What to do
Update the lines from the line containing "Click the next page arrow in pagination" up to and including the line containing "click(x=904, y=707)" by replacing "image size" with "screenshot size", leaving everything else unchanged. Reproduce only those lines and omit the pictures.

Data for processing
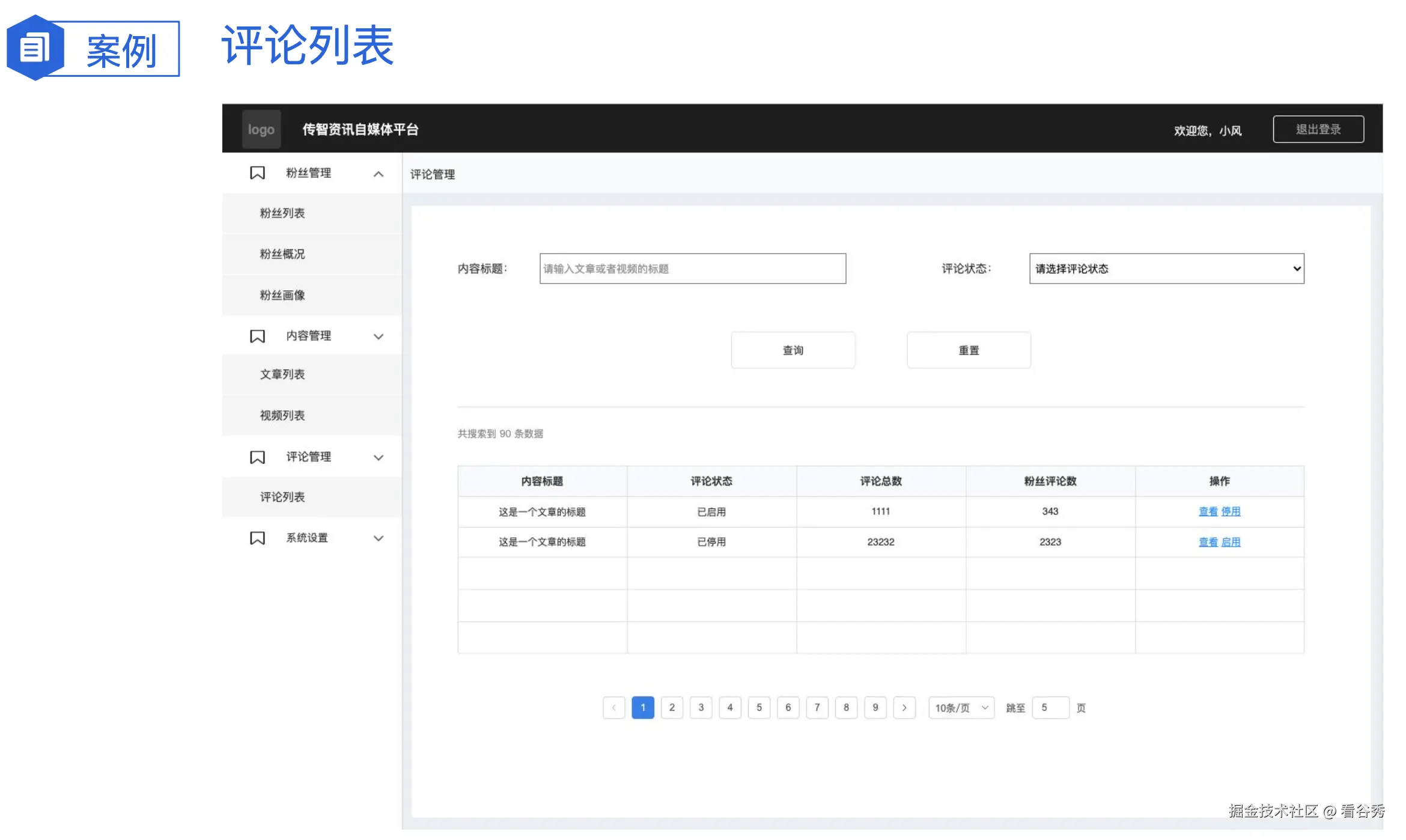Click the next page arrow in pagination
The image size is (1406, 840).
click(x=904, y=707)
...
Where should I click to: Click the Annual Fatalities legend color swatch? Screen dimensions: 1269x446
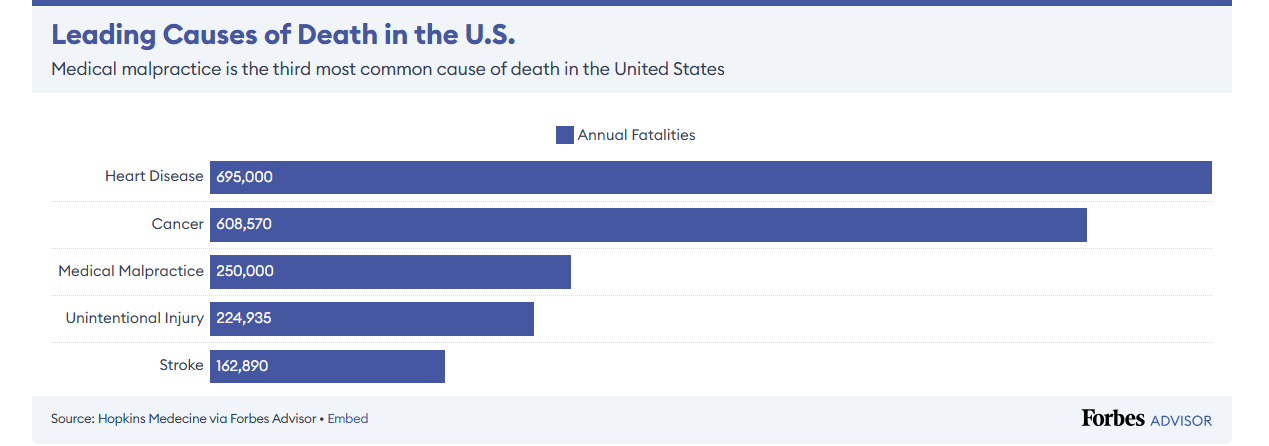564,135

Answer to this exercise
Click the next page arrow in pagination
The screenshot size is (1406, 840).
click(x=904, y=707)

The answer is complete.